> Yes. From the changelog:
>
> Of course, this means we read pending/blocked/etc nonatomically,
> but I hope this is OK for fs/proc.
>
> But I don't think the returned data could be "really" inconsistent
> from the /bin/ps pov. Yes, it is possible that, say, some signal is
> seen as both pending and ignored without ->siglock. Or we can report
> user->sigpending != 0 while pending/shpending are empty.
>
> But this looks harmless to me. We never guaranteed /proc/pid/status
> can't report the "intermediate" state, and I don't think we can
> confuse the user-space.
>
> Do you agree? Or do you think this can make problems ?

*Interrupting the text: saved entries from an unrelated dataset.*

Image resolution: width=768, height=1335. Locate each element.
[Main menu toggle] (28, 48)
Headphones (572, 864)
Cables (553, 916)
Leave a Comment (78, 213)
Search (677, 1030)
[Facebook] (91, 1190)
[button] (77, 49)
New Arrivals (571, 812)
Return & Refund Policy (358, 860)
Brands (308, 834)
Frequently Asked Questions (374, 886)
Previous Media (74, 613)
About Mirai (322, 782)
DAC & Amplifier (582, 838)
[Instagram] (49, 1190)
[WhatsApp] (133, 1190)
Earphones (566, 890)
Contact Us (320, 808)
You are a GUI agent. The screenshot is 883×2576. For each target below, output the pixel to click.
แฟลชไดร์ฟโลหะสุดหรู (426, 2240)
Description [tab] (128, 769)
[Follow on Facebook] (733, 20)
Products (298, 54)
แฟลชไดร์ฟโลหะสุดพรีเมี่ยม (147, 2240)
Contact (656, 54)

I'm not so sure. Operations like sigprocmask and sigaction really have
always been entirely atomic from the userland perspective before. Now it
becomes possible to read from /proc e.g. a blocked set that never existed
as such (one word updated by sigprocmask but not yet the next word).
Thanks,
Roland
Roland McGrath <[email protected]> wrote:
> I'm not so sure. Operations like sigprocmask and sigaction really have
> always been entirely atomic from the userland perspective before. Now it
> becomes possible to read from /proc e.g. a blocked set that never existed
> as such (one word updated by sigprocmask but not yet the next word).
If you have a small userspace buffer, that was previously possible too.
David
On 04/09, Roland McGrath wrote:
>
> > Yes. From the changelog:
> >
> > Of course, this means we read pending/blocked/etc nonatomically,
> > but I hope this is OK for fs/proc.
> >
> > But I don't think the returned data could be "really" inconsistent
> > from the /bin/ps pov. Yes, it is possible that, say, some signal is
> > seen as both pending and ignored without ->siglock. Or we can report
> > user->sigpending != 0 while pending/shpending are empty.
> >
> > But this looks harmless to me. We never guaranteed /proc/pid/status
> > can't report the "intermediate" state, and I don't think we can
> > confuse the user-space.
> >
> > Do you agree? Or do you think this can make problems ?
>
> I'm not so sure. Operations like sigprocmask and sigaction really have
> always been entirely atomic from the userland perspective before. Now it
> becomes possible to read from /proc e.g. a blocked set that never existed
> as such (one word updated by sigprocmask but not yet the next word).
Yes, /proc/pid/status can report the intermediate state, I even sent
the updated changelog to document this.
But if you are not sure this is OK, I am worried. Do you think we should
drop this patch? If yes, I won't argue.
Oleg.
> Yes, /proc/pid/status can report the intermediate state, I even sent
> the updated changelog to document this.
>
> But if you are not sure this is OK, I am worried. Do you think we should
> drop this patch? If yes, I won't argue.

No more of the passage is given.